**Document segment:**
↓↓↓
A master student of business and management had finished and defended his master thesis with supervision by seniors from two different universities. When he wanted to publish part of his thesis as a scientific paper he was met by silence from his supervisors. We advised him to contact them in person, which he did, and he was told by one of the supervisors that his function as supervisor was over and any further assistance would require a payment. The student was unable to write the paper without the assistance of his supervisors as they were co-authors and the student had never written a paper for a journal before. The paper was never written.

CASE C.

A master student brought a concept paper for speed supervision that addressed a clear research question: do female students feel more stressed during exams than male students? However, his concept paper had been turned down by the ethical committee at his university with a simple conclusion: this is not research. He failed to get a more detailed explanation from the committee. He later learned that the head of the committee had wanted some sort of payment for an approval. His supervisor was not particularly helpful and the student subsequently gave up his efforts to obtain a master’s degree.

CASE D.

A senior employee at a university administration office presented a well-developed concept paper on retention of human capital at universities in Northern Uganda. He had worked on it for several years without finding suitable supervisors or interest in funding his PhD. The observations he had made prior to his proposal were plenty and quite clear:

  1. Most teachers at universities were at masters or candidate level while very very few had a PhD.
  2. Most master programmes were either non-functional or non-existing in reality.
  3. A number of masters programmes had failed to seek and obtain national accreditation from the National Council for Higher Education (NCHE) and were in essence illegal. The general lack of resources in the academic departments in the faculties have engendered very low morale and negative attitudes on the part of the heads of department, hindering the review of academic programmes, and threatening the closure or shelving of programmes whose lapse of time is clicking the mandatory cycle acceptable by NCHE. Some private universities had been shut down for the same reason but no public universities had yet been asked to close down their non-accredited master programmes. The probable reason, the student indicated, was that most members of the NCHE were vice chancellors of public universities.
  4. Master students most often pay for their master programme themselves out of their own pocket and universities see the tuition fees as a welcome income generation.
  5. Most PhD’s leave their university shortly after they obtained the degree because of lack of career opportunities, heavy teaching loads, low pay and no funding of research.
  6. Finally, the student behind the proposal had observed that the institutional brain was lost and system memory impaired because management colleagues don’t share knowledge and because deans and vice-chancellors leaving their position take everything with them, including knowledge, history and experience, leaving a completely blank desk, and institution,  to the successor. In accordance with the provisions of the law of Uganda, faculty deans and institute directors in Uganda’s public universities are elected after every four to five years or so.

 

Ghost masters

When we started the former ENRECA project at the university in Northern Uganda we were given the impression by university management that the university had over 15 Masters programmes running or planned. When it came to reality only one was near functional programme and two were more or less at a conceptual development stage with no actual content. There were no PhD schools.

Stunned students

During the speed supervision sessions we have had over the years at this particular university we have listened to the reports of over 150 PhD and master students. The majority have been working on their concept papers for more than 3 years, some for over 5 years, without relevant supervision or even basic guidance as to relevance and methodology. Students lament lack of clear administrative procedures, lack of knowledgeable seniors, lack of supervisors, lack of transparency in the academic processes and failure to maintain steady contact with supervisors during their PhD/Master studies.
↑↑↑
**Activity 1:**
Could you rewrite every one of the collection entries with "screenshot" replaced by "screen capture" and nothing else changed, leaving out the pictures?
These rows are unrelated to the text about graduate supervision.

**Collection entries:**
↓↓↓
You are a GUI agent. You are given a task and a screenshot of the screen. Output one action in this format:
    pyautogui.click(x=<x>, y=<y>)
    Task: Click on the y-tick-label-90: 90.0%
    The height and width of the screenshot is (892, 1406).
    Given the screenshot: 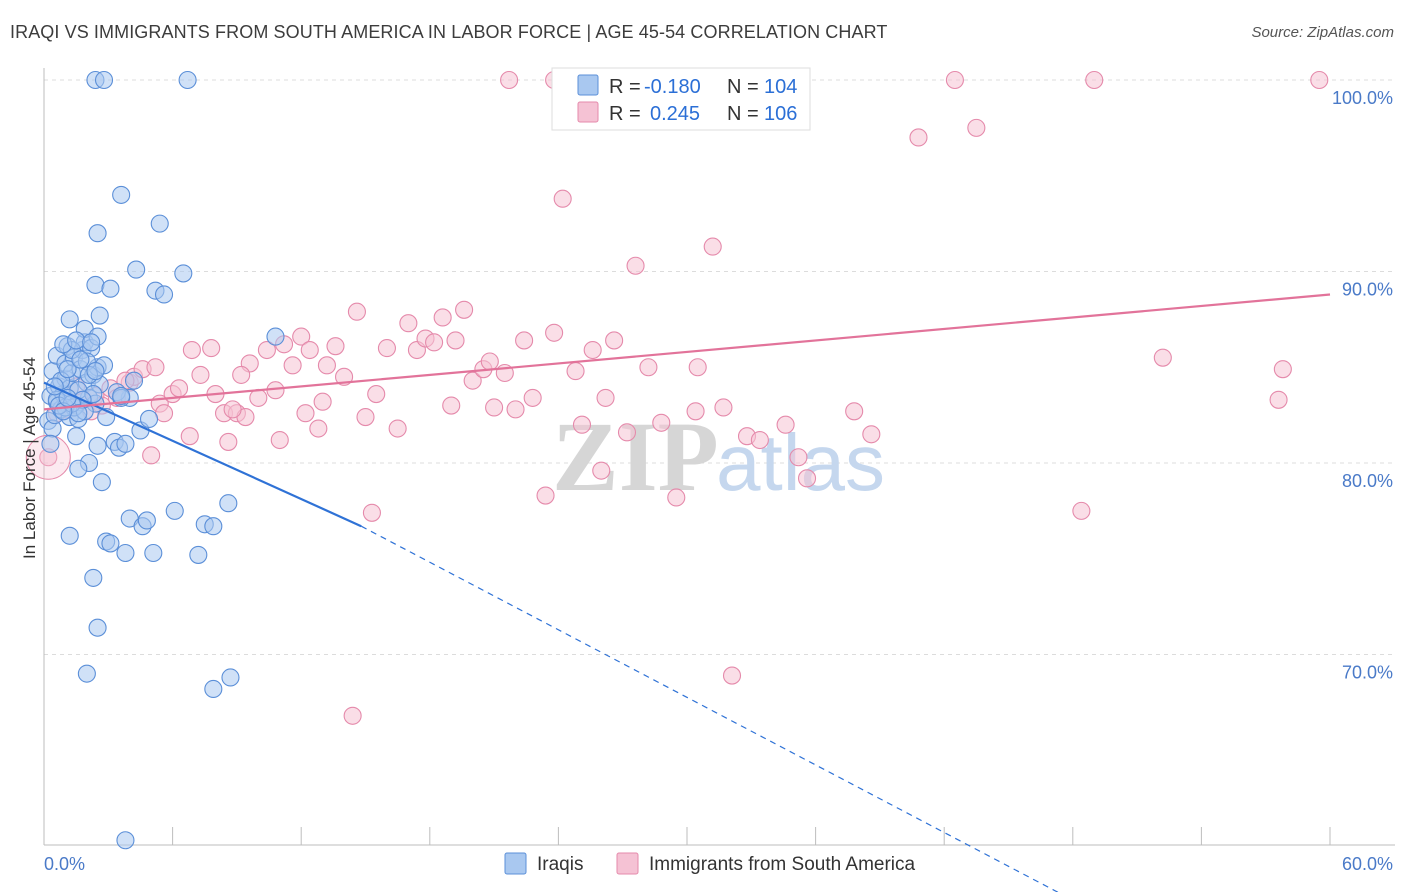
↑↑↑
**Activity 2:**
What do students lament, according to the "Stunned students" section of the text on graduate supervision?

**Exercise solution 1:**
You are a GUI agent. You are given a task and a screen capture of the screen. Output one action in this format:
    pyautogui.click(x=<x>, y=<y>)
    Task: Click on the y-tick-label-90: 90.0%
    The height and width of the screen capture is (892, 1406).
    Given the screen capture: 

**Exercise solution 2:**
- Lack of clear administrative procedures
- Lack of knowledgeable seniors
- Lack of supervisors
- Lack of transparency in the academic processes
- Failure to maintain steady contact with supervisors during their PhD/Master studies